**** SELECTED TEXT

ORGANIZATIONAL BACKGROUND SUMMARY

The Council of Athabascan Tribal Governments (CATG) is a consortium of 10 tribal governments in the Yukon Flats, a 10,000 square mile region in the Northern Interior of Alaska partially above the Arctic Circle. We are about 1,250 people in number and live in nine small Gwichin Athabascan Indian villages scattered over the Flats and along the Yukon River. We make our living by hunting, fishing, and trapping. Seasonal jobs like fire fighting and construction supplement our subsistence activities but the per capita income falls at least a third below the poverty level in the United States. Unemployment is about 80% with a resulting dependence on welfare payments and, many of the state and federal programs that we had come to rely on have been cut with the resulting recurring cycle of economic recession.

There is no stable locally controlled economy in the Yukon Flats. The communities are being developed from the outside. We are dependent on state and federal welfare or handout programs. Our subsistence economy is under constant threat because we have no control over its regulation nor the payment we receive for our natural resources. This threat is expressed in the following excerpts from seven Economic Development conferences, meetings, and workshops that have been held in the Yukon Flats since September 1985:

"The control has been taken away from us and we need to regain it.

********
**** DATA

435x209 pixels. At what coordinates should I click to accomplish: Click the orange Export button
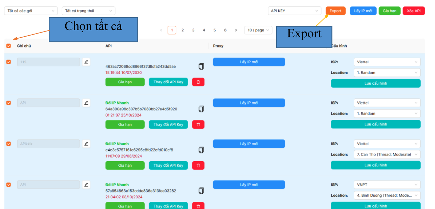coord(335,11)
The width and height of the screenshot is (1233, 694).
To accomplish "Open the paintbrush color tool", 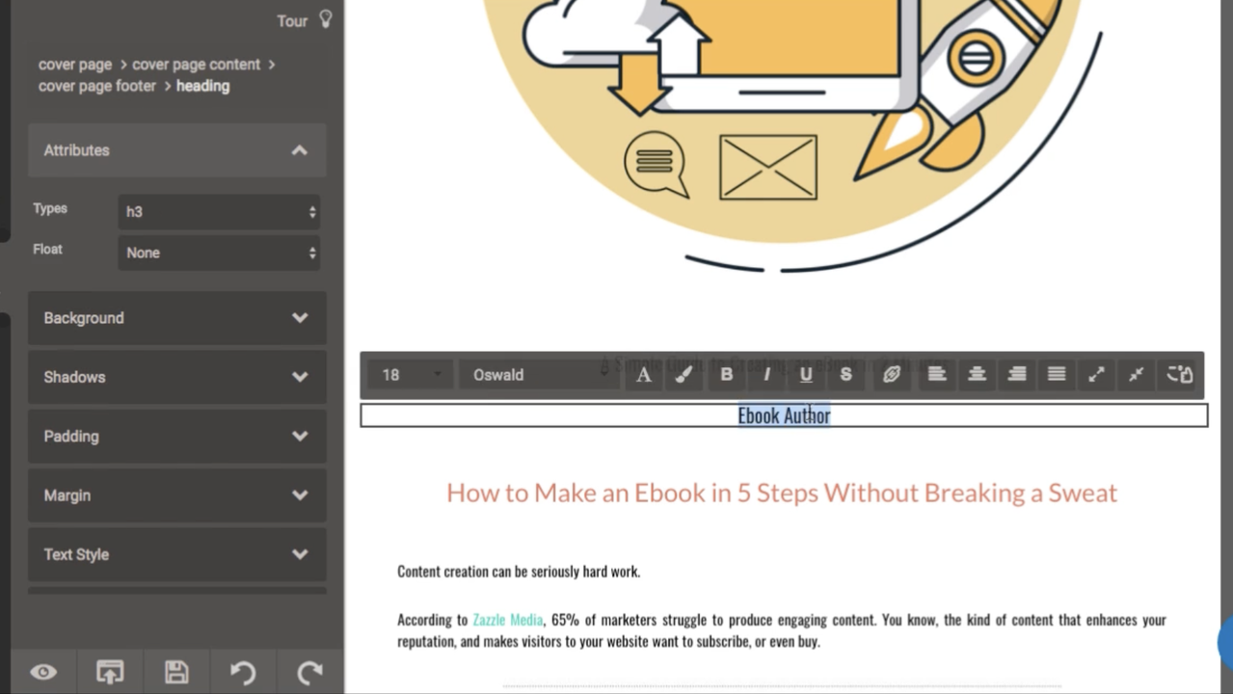I will click(x=684, y=375).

********

_PROBLEMS TO SOLVE_.
A – From the CATG organizational background summary, quote the stretch from "ORGANIZATIONAL BACKGROUND SUMMARY" through "of economic recession.", word for word.
B – Continue the CATG organizational background summary from its final sentence.

_EXERCISE ANSWERS_.
A –
ORGANIZATIONAL BACKGROUND SUMMARY

The Council of Athabascan Tribal Governments (CATG) is a consortium of 10 tribal governments in the Yukon Flats, a 10,000 square mile region in the Northern Interior of Alaska partially above the Arctic Circle. We are about 1,250 people in number and live in nine small Gwichin Athabascan Indian villages scattered over the Flats and along the Yukon River. We make our living by hunting, fishing, and trapping. Seasonal jobs like fire fighting and construction supplement our subsistence activities but the per capita income falls at least a third below the poverty level in the United States. Unemployment is about 80% with a resulting dependence on welfare payments and, many of the state and federal programs that we had come to rely on have been cut with the resulting recurring cycle of economic recession.

B –
We're a strong government because we're Natives and we're interested
in our land. Like we always say, 'We're the boss of our land', and
slowly it's being taken away from us and, if we continue allowing it,
in the next five years, we won't have anything we won't have control
at all."

"...we have to have the land under protection so that we can continue
to live like we're doing. I mean, we can't live any other way We've
got to go out and shoot our moose but this land is getting closed
They come down with new regulations every year
tighter - pretty soon they might cut off trapping."

in.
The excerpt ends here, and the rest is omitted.